[Stored items from a collection]
····················

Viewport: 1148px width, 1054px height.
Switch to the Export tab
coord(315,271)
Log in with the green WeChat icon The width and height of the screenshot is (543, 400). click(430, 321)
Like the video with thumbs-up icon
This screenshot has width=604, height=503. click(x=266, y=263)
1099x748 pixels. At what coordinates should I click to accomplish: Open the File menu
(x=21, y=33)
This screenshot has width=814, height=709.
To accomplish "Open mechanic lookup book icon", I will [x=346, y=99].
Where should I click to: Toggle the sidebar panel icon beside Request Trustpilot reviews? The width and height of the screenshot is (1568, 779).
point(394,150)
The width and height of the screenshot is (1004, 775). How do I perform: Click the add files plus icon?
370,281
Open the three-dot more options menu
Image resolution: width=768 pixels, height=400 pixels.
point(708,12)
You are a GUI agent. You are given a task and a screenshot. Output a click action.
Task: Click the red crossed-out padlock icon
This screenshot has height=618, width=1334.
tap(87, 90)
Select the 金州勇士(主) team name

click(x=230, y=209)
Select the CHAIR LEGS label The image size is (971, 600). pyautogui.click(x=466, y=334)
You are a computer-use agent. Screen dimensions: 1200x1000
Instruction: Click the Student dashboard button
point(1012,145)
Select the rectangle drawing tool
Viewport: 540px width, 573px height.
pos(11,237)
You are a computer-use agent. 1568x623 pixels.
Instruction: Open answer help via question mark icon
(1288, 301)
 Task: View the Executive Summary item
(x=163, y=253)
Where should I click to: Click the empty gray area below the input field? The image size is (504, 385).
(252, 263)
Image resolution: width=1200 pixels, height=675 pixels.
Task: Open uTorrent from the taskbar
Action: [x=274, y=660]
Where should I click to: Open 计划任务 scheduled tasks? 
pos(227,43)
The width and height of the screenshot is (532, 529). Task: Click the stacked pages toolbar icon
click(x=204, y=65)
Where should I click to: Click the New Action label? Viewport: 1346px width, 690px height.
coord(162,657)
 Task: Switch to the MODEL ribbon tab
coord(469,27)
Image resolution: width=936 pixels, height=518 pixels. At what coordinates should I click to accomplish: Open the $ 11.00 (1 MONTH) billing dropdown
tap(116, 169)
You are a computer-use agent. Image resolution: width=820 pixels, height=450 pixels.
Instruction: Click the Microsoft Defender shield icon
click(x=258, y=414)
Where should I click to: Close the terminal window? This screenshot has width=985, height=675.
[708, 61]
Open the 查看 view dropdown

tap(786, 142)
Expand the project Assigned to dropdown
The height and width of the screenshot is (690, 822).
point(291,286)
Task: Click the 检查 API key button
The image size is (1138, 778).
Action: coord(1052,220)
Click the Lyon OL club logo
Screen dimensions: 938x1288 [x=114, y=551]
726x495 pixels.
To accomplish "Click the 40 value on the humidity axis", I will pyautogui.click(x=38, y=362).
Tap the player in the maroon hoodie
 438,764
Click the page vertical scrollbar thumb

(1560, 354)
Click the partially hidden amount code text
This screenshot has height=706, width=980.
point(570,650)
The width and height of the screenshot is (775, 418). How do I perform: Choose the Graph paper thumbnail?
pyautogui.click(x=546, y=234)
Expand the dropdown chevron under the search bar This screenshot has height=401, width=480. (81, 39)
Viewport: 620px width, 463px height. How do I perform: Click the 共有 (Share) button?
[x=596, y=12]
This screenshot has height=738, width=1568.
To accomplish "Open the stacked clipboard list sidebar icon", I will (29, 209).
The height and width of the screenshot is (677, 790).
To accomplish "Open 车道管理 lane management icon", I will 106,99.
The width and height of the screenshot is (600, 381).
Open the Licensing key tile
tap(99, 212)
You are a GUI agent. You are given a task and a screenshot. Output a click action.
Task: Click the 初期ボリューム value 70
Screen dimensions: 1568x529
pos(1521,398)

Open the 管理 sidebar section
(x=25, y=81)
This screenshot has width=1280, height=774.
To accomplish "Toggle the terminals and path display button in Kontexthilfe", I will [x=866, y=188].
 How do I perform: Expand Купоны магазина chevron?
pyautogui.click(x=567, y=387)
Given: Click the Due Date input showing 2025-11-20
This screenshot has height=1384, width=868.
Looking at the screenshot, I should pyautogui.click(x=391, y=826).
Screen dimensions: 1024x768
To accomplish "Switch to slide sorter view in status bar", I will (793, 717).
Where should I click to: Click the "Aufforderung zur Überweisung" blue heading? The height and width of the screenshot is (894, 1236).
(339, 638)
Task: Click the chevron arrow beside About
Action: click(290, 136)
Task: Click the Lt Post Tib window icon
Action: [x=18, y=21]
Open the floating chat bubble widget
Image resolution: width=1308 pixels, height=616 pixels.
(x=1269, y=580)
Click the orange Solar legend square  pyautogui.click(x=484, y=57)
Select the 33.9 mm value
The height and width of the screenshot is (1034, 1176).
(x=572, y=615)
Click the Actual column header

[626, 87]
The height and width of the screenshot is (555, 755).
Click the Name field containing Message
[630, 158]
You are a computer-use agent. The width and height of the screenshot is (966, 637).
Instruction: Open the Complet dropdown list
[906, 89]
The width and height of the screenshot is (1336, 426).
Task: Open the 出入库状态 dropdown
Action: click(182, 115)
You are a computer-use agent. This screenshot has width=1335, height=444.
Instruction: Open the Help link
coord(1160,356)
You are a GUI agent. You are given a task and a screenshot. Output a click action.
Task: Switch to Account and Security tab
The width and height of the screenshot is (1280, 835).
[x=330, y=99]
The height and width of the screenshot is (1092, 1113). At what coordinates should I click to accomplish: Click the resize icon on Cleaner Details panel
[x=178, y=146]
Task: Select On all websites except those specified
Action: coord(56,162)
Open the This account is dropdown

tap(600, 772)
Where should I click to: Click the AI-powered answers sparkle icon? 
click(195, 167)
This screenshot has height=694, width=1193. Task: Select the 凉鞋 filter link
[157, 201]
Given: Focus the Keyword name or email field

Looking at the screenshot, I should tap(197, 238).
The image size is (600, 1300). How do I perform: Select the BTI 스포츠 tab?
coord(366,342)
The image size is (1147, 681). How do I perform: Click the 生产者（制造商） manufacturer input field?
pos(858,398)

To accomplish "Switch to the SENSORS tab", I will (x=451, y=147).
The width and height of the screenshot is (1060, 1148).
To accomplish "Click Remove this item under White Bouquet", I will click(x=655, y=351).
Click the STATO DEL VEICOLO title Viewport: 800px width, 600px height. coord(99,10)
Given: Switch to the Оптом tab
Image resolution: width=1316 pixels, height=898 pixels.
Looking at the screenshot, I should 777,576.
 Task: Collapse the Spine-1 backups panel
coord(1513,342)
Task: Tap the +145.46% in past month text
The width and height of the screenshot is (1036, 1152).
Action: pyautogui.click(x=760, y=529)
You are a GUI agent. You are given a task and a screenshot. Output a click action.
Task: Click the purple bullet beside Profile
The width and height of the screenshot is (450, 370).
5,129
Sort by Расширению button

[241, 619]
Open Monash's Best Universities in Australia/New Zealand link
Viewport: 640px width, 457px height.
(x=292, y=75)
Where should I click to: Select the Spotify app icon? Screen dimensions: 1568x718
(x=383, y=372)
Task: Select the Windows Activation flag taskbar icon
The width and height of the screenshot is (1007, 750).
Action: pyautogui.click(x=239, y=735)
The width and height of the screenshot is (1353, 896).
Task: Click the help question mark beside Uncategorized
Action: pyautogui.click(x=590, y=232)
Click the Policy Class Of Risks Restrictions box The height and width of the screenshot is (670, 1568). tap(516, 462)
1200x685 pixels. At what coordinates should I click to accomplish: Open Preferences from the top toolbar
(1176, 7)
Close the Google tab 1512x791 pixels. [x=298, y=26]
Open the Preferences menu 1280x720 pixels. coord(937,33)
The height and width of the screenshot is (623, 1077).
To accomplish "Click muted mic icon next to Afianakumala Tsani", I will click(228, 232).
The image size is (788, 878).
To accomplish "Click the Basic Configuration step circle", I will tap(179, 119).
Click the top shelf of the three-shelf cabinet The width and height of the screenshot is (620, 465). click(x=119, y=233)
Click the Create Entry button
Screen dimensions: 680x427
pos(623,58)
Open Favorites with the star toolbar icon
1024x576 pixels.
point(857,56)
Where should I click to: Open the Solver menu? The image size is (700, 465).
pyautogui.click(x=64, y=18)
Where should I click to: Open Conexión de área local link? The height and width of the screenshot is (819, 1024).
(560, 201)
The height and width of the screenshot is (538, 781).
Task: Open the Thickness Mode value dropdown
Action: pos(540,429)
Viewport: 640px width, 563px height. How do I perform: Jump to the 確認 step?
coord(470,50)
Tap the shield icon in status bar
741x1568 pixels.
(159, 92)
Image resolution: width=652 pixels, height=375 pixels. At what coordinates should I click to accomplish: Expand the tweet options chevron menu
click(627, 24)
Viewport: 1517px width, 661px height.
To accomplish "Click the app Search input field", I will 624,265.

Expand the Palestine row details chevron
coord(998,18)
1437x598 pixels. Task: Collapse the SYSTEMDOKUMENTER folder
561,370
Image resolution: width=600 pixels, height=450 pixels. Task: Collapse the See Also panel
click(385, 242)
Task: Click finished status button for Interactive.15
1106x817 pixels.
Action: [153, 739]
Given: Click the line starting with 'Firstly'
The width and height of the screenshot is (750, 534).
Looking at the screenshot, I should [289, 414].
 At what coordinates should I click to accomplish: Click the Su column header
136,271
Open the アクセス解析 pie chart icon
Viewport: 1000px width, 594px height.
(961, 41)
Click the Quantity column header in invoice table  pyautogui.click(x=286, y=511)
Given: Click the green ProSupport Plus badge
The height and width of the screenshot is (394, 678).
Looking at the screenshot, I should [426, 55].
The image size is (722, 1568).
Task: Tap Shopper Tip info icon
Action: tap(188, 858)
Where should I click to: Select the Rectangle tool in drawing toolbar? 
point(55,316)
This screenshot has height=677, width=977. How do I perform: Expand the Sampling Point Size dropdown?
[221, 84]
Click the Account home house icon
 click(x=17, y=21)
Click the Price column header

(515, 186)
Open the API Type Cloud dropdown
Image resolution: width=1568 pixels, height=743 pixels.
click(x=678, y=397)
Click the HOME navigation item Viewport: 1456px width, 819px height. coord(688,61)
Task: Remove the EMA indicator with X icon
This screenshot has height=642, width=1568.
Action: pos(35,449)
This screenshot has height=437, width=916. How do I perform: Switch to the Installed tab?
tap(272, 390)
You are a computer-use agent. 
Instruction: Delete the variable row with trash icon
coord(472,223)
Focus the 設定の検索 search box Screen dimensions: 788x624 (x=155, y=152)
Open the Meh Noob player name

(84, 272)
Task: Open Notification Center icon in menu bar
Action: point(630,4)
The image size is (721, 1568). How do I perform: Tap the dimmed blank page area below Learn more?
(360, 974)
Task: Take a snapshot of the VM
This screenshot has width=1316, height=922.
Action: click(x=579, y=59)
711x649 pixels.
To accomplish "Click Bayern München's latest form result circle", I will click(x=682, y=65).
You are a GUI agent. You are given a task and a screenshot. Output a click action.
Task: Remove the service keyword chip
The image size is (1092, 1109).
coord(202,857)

····················

Task instructions →
The answer must consist of each line from the entries that contains the string "circle".

Result of this task →
To accomplish "Click the Basic Configuration step circle", I will tap(179, 119).
To accomplish "Click Bayern München's latest form result circle", I will click(x=682, y=65).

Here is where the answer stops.